» Task description:
Below are records; from the line containing "Task: Expand Group 2 in the 01:04:25 frame" through the very last line, output each line exactly. No pictures.

[[ Materials provided, beginning ]]

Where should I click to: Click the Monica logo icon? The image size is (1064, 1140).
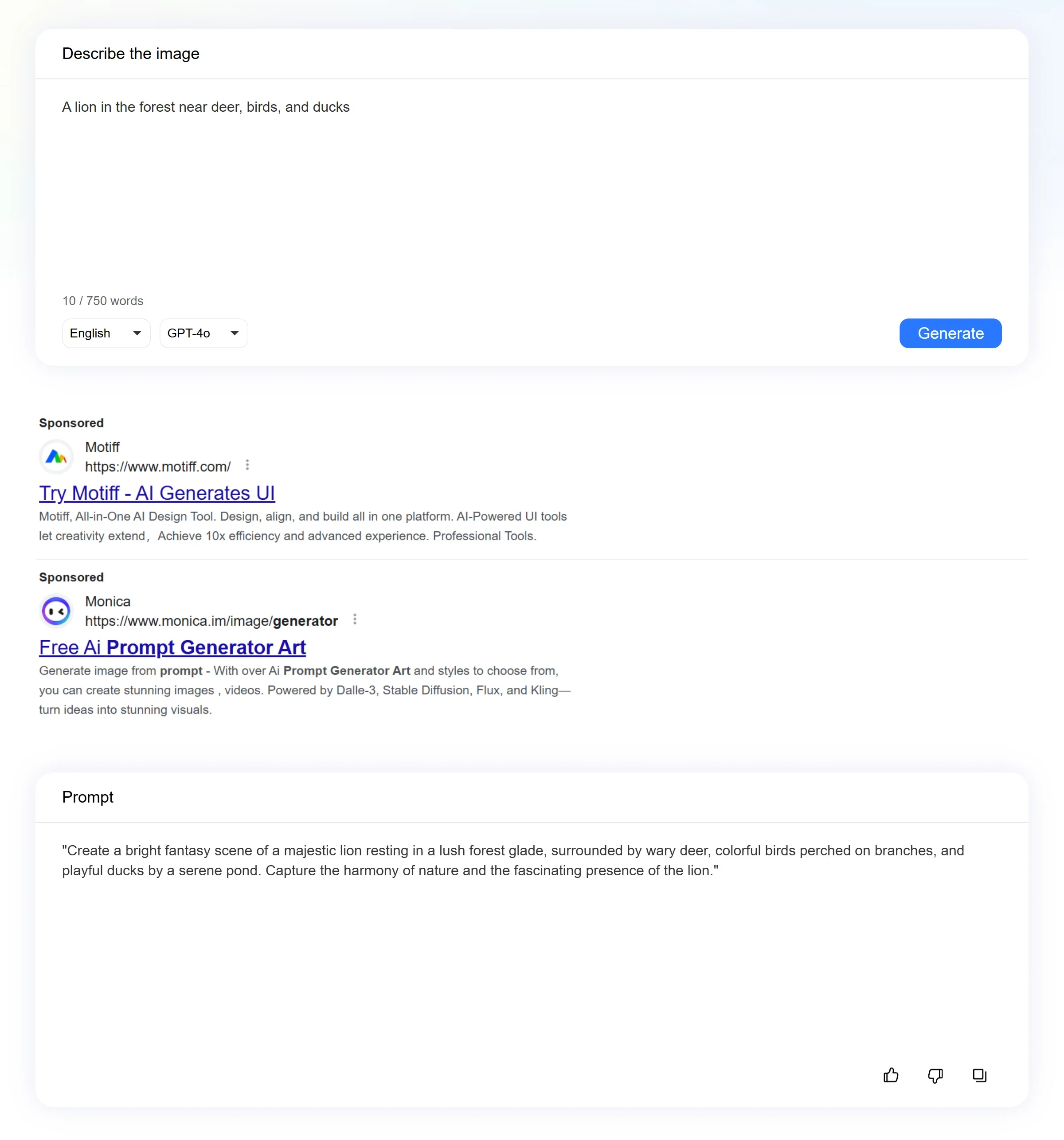[x=56, y=611]
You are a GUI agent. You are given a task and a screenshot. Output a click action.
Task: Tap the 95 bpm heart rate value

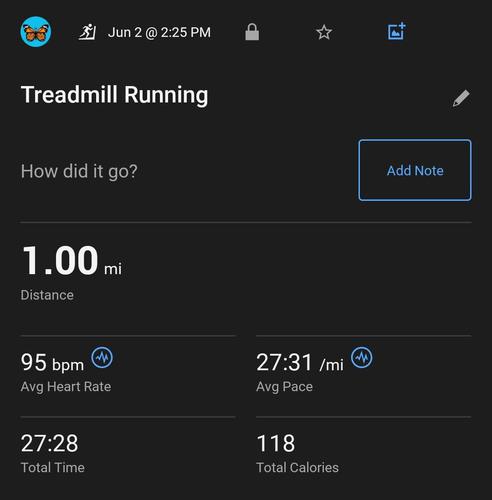52,362
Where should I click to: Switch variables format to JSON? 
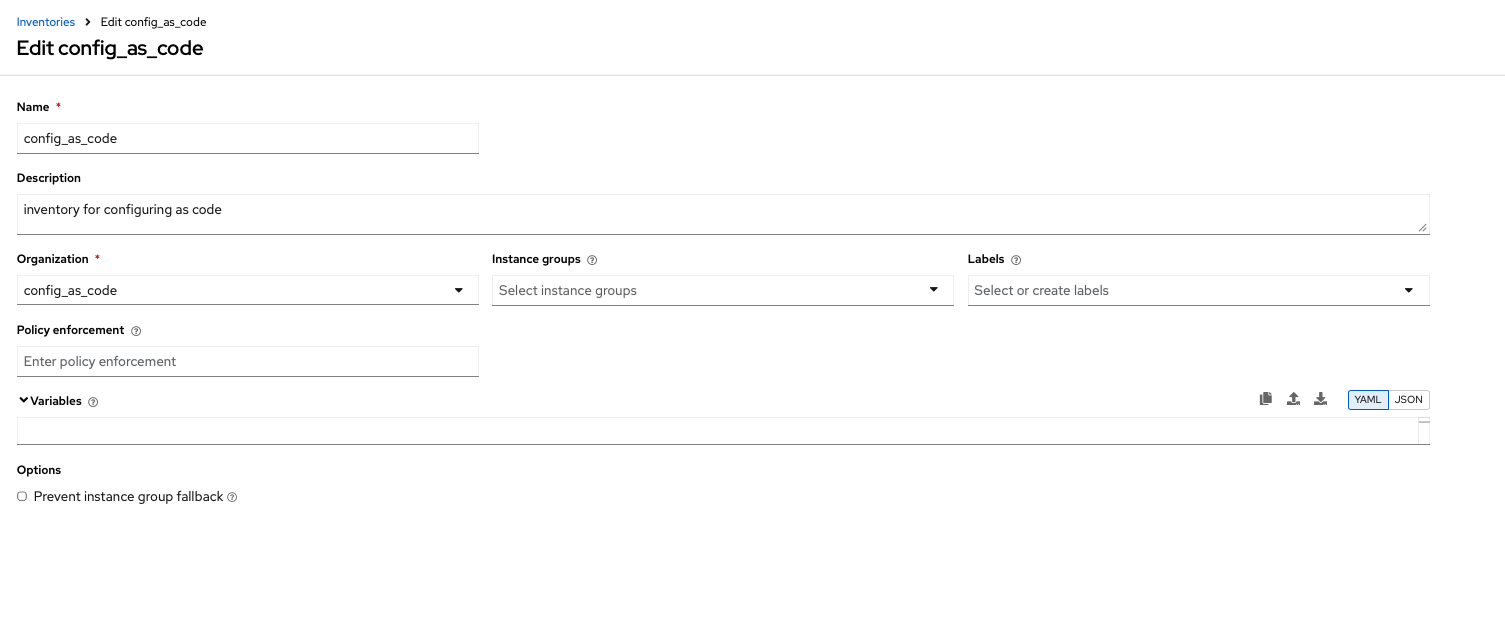pos(1408,400)
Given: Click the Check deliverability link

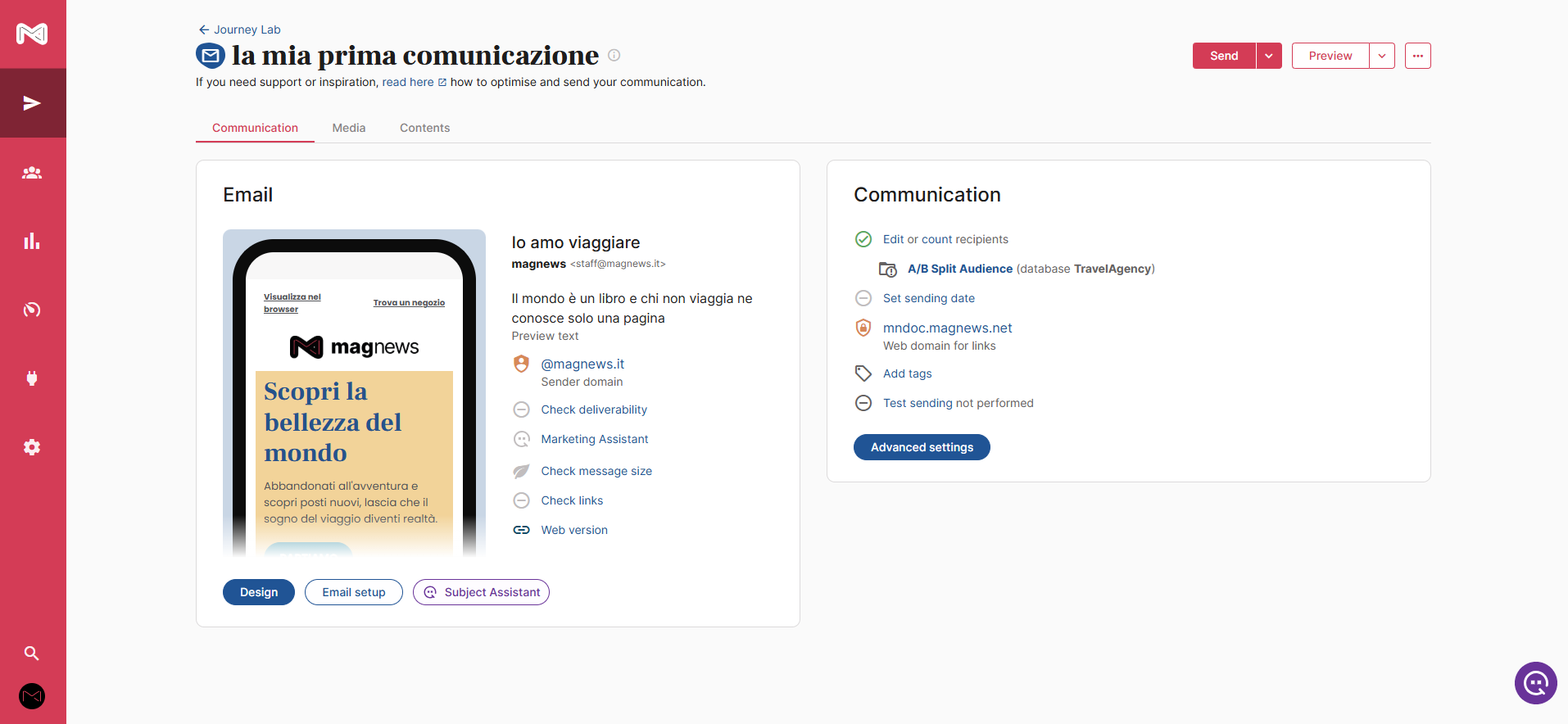Looking at the screenshot, I should pyautogui.click(x=593, y=410).
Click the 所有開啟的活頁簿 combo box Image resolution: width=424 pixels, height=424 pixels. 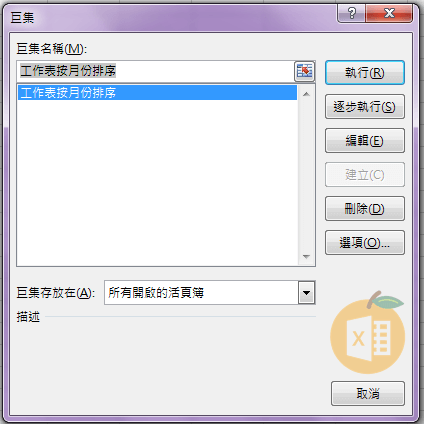pos(210,293)
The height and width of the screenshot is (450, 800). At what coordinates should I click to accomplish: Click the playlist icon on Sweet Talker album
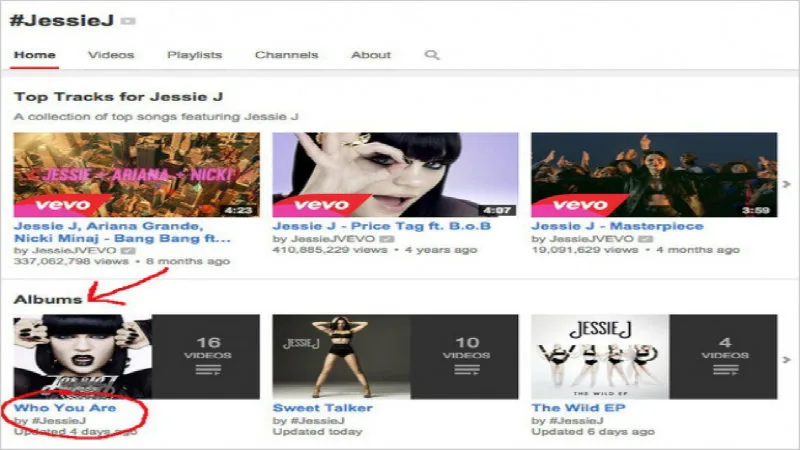click(466, 371)
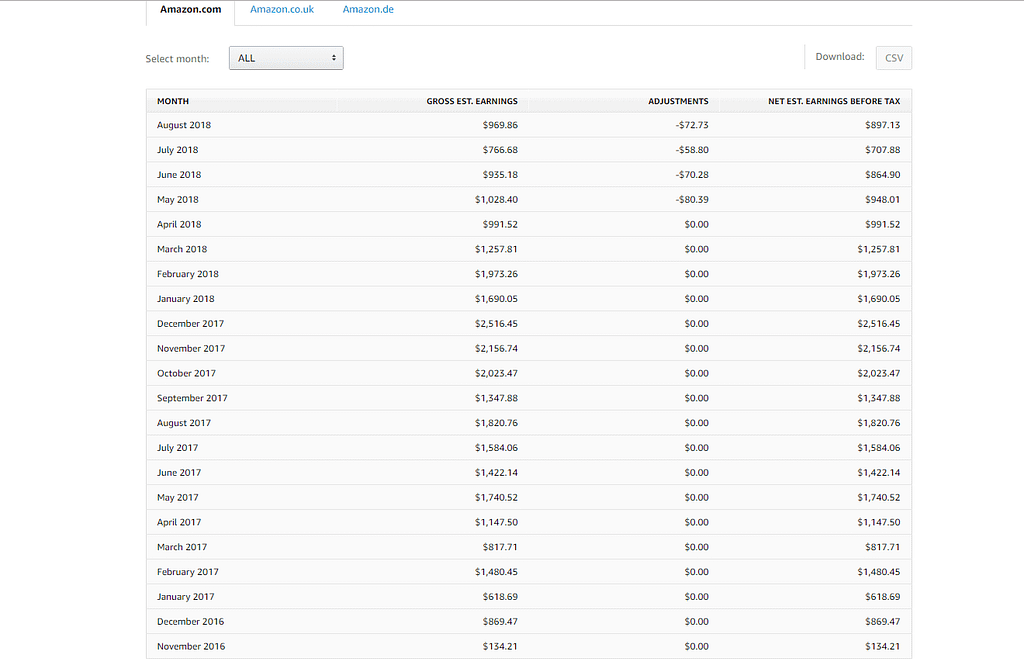This screenshot has height=659, width=1024.
Task: Click NET EST. EARNINGS BEFORE TAX header
Action: click(833, 101)
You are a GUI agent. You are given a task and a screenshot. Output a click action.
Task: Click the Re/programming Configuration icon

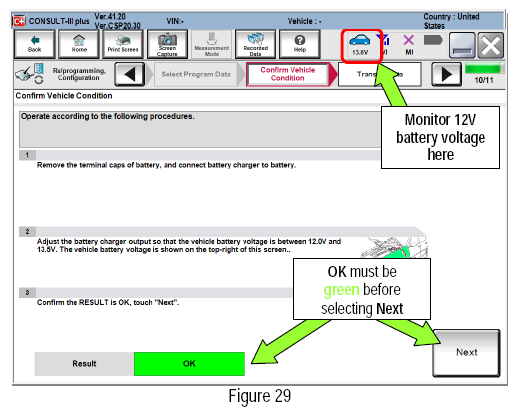pyautogui.click(x=29, y=74)
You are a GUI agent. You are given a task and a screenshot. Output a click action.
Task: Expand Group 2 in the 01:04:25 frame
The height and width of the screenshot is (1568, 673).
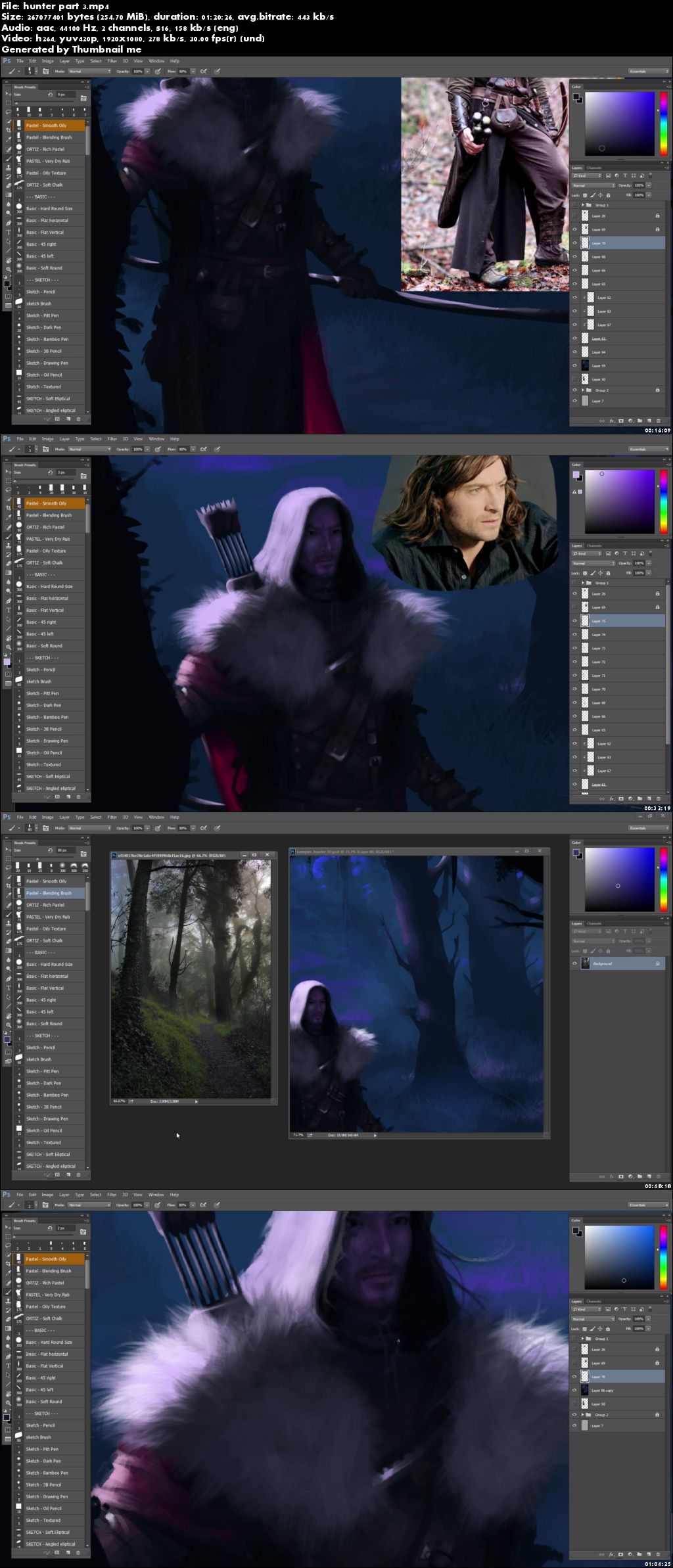[x=582, y=1414]

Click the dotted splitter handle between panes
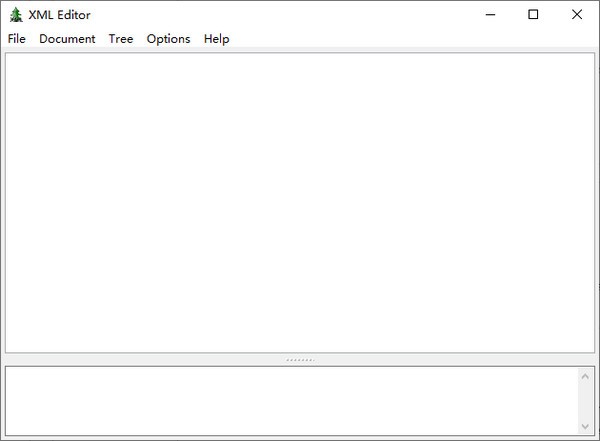pos(300,359)
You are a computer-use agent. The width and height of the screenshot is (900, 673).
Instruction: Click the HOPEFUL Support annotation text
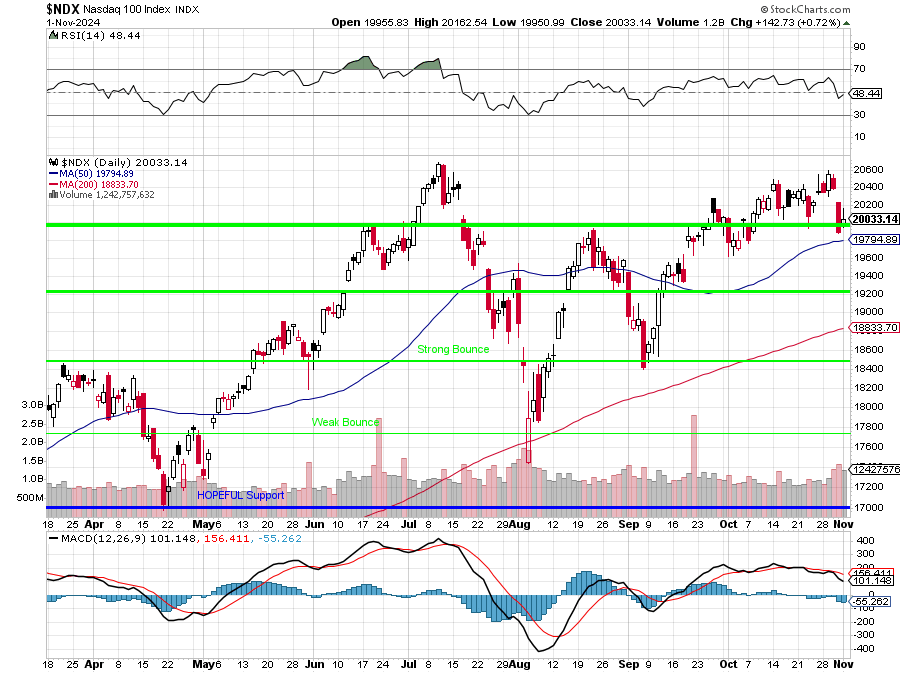pos(240,495)
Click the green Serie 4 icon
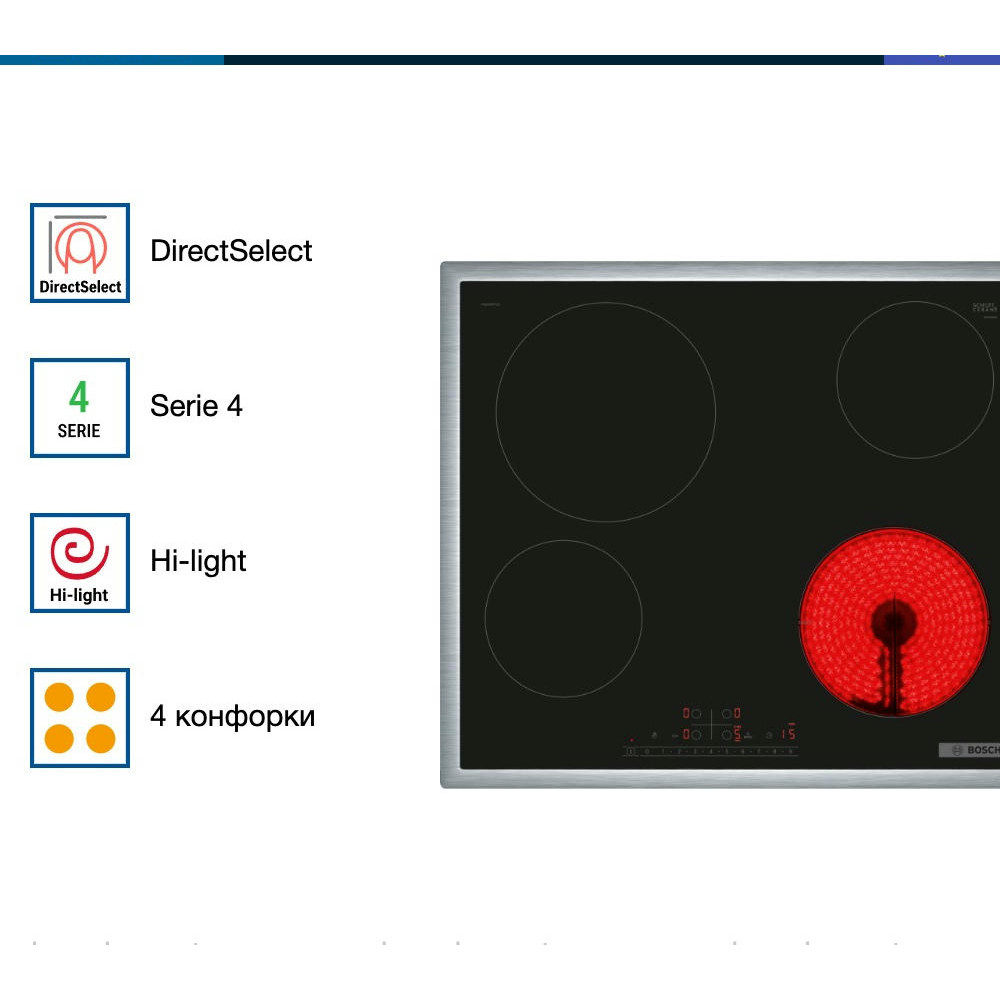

[[ Materials provided, end ]]

» Result of this task:
Task: Expand Group 2 in the 01:04:25 frame
The height and width of the screenshot is (1568, 673).
[x=582, y=1414]

Click the dotted splitter handle between panes
pos(300,359)
You are a computer-use agent. The width and height of the screenshot is (900, 673).
Instruction: Click the HOPEFUL Support annotation text
pos(240,495)
Click the green Serie 4 icon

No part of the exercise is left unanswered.